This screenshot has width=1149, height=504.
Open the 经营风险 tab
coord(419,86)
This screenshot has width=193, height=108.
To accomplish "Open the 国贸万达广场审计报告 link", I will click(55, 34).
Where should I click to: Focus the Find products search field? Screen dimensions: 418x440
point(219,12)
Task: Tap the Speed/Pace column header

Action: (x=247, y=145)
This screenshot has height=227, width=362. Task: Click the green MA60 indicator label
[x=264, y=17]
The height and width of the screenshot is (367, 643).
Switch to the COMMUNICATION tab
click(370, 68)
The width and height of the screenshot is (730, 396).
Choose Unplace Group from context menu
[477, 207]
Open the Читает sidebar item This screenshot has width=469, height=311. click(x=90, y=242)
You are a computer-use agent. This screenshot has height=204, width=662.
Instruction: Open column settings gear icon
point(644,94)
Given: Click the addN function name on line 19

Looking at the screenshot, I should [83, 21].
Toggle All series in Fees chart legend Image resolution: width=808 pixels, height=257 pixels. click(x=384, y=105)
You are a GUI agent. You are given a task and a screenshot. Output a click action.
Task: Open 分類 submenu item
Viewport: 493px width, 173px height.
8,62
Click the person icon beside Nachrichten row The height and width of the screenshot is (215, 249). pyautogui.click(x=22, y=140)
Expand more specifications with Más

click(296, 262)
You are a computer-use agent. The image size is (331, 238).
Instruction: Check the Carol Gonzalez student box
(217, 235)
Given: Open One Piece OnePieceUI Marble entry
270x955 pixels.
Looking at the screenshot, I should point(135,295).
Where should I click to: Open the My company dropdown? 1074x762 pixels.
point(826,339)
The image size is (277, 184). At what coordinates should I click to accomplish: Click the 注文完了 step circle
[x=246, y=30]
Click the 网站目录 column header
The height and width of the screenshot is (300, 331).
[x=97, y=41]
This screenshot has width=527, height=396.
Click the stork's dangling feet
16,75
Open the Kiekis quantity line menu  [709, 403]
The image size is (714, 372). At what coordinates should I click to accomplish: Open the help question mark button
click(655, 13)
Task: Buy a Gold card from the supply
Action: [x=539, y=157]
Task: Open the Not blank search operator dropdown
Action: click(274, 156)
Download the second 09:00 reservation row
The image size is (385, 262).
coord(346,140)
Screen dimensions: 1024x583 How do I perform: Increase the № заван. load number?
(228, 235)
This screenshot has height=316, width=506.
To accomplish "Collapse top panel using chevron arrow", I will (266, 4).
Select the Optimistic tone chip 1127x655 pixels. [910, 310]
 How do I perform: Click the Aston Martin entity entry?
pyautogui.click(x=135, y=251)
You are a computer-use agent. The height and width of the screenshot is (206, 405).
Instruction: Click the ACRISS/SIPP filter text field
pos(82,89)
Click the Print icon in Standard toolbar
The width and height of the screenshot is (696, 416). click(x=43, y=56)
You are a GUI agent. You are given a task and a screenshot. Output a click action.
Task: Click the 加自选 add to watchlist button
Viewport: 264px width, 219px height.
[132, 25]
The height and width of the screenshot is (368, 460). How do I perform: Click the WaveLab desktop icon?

________________

Work request — Please write out every line of the data exactly.

Solution to this exercise —
This screenshot has width=1149, height=504.
Open the 经营风险 tab
coord(419,86)
This screenshot has width=193, height=108.
To accomplish "Open the 国贸万达广场审计报告 link", I will click(55, 34).
Where should I click to: Focus the Find products search field? Screen dimensions: 418x440
point(219,12)
Task: Tap the Speed/Pace column header

Action: (x=247, y=145)
This screenshot has height=227, width=362. Task: Click the green MA60 indicator label
[x=264, y=17]
The height and width of the screenshot is (367, 643).
Switch to the COMMUNICATION tab
click(370, 68)
The width and height of the screenshot is (730, 396).
Choose Unplace Group from context menu
[477, 207]
Open the Читает sidebar item This screenshot has width=469, height=311. click(x=90, y=242)
You are a computer-use agent. This screenshot has height=204, width=662.
Instruction: Open column settings gear icon
point(644,94)
Given: Click the addN function name on line 19

Looking at the screenshot, I should [83, 21].
Toggle All series in Fees chart legend Image resolution: width=808 pixels, height=257 pixels. click(x=384, y=105)
You are a GUI agent. You are given a task and a screenshot. Output a click action.
Task: Open 分類 submenu item
Viewport: 493px width, 173px height.
8,62
Click the person icon beside Nachrichten row The height and width of the screenshot is (215, 249). pyautogui.click(x=22, y=140)
Expand more specifications with Más

click(296, 262)
You are a computer-use agent. The image size is (331, 238).
Instruction: Check the Carol Gonzalez student box
(217, 235)
Given: Open One Piece OnePieceUI Marble entry
270x955 pixels.
Looking at the screenshot, I should point(135,295).
Where should I click to: Open the My company dropdown? 1074x762 pixels.
point(826,339)
The image size is (277, 184). At what coordinates should I click to accomplish: Click the 注文完了 step circle
[x=246, y=30]
Click the 网站目录 column header
The height and width of the screenshot is (300, 331).
[x=97, y=41]
This screenshot has width=527, height=396.
Click the stork's dangling feet
16,75
Open the Kiekis quantity line menu  [709, 403]
The image size is (714, 372). At what coordinates should I click to accomplish: Open the help question mark button
click(655, 13)
Task: Buy a Gold card from the supply
Action: [x=539, y=157]
Task: Open the Not blank search operator dropdown
Action: click(274, 156)
Download the second 09:00 reservation row
The image size is (385, 262).
coord(346,140)
Screen dimensions: 1024x583 How do I perform: Increase the № заван. load number?
(228, 235)
This screenshot has height=316, width=506.
To accomplish "Collapse top panel using chevron arrow", I will (266, 4).
Select the Optimistic tone chip 1127x655 pixels. [910, 310]
 How do I perform: Click the Aston Martin entity entry?
pyautogui.click(x=135, y=251)
You are a computer-use agent. The height and width of the screenshot is (206, 405).
Instruction: Click the ACRISS/SIPP filter text field
pos(82,89)
Click the Print icon in Standard toolbar
The width and height of the screenshot is (696, 416). click(x=43, y=56)
You are a GUI agent. You are given a task and a screenshot. Output a click action.
Task: Click the 加自选 add to watchlist button
Viewport: 264px width, 219px height.
[132, 25]
The height and width of the screenshot is (368, 460). How do I perform: Click the WaveLab desktop icon?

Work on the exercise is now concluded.